This integral you can evaluate using standard techniques. Of course this only works if your integral converges, or equivalently, if $f(\tan u)\rightarrow0$ sufficiently quickly as $\cos^2u\rightarrow0$ at $u=\pi\,/\,2$.

Edit: We clarified in the chat that the problem had been incompletely stated. The function can indeed be evaluated at any selected $x$ value, but this is very expensive and automatically yields function evaluations at $100$ evenly spaced values of $x$. In this case, standard (e.g. Gaussian) quadrature in $u$ makes no sense, since it's better to use $100$ points for the trapezoidal rule than $1$ point for Gaussian quadrature.

This of course kills much of the value of transforming to $u$, but two potential advantages remain. First, the linear approximation implied in the trapezoidal rule may be better in the transformed function (or it may not, depending on $f$). Second, you can handle the contribution at $x=\infty$ gracefully, whereas in the improper integral there's no trapezoid you could construct with one side at $x=\infty$.

------

*WORK TO COMPLETE:*
- 1) Scale the entries from the line containing "At what coordinates should I click to accomplish: Pick" down to the line containing "coord(259,291)", writing out only those lines again, requests included. Multiply every coordinate in their answers by 1.9 and round to whole numbers, with halves going up.
- 2) Continue the passage on integrating over an infinite range by substitution from the point where it stops.

*EXERCISE INPUT:*
------

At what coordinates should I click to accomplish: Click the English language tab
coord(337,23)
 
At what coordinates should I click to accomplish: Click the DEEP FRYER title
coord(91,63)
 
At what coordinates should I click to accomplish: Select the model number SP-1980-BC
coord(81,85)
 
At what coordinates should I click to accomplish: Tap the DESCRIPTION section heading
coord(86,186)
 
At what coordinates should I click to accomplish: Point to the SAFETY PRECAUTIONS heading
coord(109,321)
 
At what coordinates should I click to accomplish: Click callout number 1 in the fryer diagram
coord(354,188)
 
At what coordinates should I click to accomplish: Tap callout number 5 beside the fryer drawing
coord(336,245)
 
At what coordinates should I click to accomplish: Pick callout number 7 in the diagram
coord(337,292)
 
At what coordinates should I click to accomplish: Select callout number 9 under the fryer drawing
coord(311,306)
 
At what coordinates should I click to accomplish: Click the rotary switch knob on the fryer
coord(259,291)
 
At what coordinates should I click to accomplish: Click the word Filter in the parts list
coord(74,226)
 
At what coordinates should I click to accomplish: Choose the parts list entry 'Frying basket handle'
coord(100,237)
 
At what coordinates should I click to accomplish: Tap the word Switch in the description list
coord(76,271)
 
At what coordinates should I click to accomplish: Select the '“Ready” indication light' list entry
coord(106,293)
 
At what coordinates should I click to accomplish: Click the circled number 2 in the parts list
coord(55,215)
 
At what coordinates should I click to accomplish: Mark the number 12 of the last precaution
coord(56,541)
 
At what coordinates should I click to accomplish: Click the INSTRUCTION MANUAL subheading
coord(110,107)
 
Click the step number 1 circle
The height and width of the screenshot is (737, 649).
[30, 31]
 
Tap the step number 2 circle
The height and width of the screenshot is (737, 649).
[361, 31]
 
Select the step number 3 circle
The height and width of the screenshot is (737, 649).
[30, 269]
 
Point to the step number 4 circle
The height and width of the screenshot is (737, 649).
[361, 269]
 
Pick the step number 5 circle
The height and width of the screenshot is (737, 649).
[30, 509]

------

*IN RESPONSE:*
- 1)
At what coordinates should I click to accomplish: Pick callout number 7 in the diagram
coord(640,555)
 
At what coordinates should I click to accomplish: Select callout number 9 under the fryer drawing
coord(591,581)
 
At what coordinates should I click to accomplish: Click the rotary switch knob on the fryer
coord(492,553)

- 2)
This is what the computation would look like concretely (with $x_i$ the evenly spaced values of $x$):

\begin{eqnarray} &&\int_0^\infty f(x)\,\mathrm dx=\int_0^{\pi/2}\frac{f(\tan u)}{\cos^2 u}\,\mathrm du\\ &&\simeq\frac12\left(\arctan x_1f(0)+(\pi/2-\arctan x_{100})\lim_{u\to\infty}\frac{f(\tan u)}{\cos^2 u}+\sum_{i=1}^{100}\frac{\left(\arctan x_{i+1}-\arctan x_{i-1}\right)f\left(x_i\right)}{\cos^2\arctan x_i}\right)\\ &=&\frac12\left(\arctan x_1f(0)+(\pi/2-\arctan x_{100})\lim_{u\to\infty}\frac{f(\tan u)}{\cos^2 u}+\sum_{i=1}^{100}\left(\arctan x_{i+1}-\arctan x_{i-1}\right)f\left(x_i\right)\left(1+x_i^2\right)\right)\;. \end{eqnarray}

This requires you to know the limit of $f(\tan u)\,/\cos^2 u$. If you can't determine that, the next best thing is to use a rectangle instead of a trapezoid at that end, but that would make the error closer to the one incurred by Steven's method, so in that case you might be better off using that method directly. The best way to tell is to try it out and see how rapidly the results converge in each case when you increase the number of points.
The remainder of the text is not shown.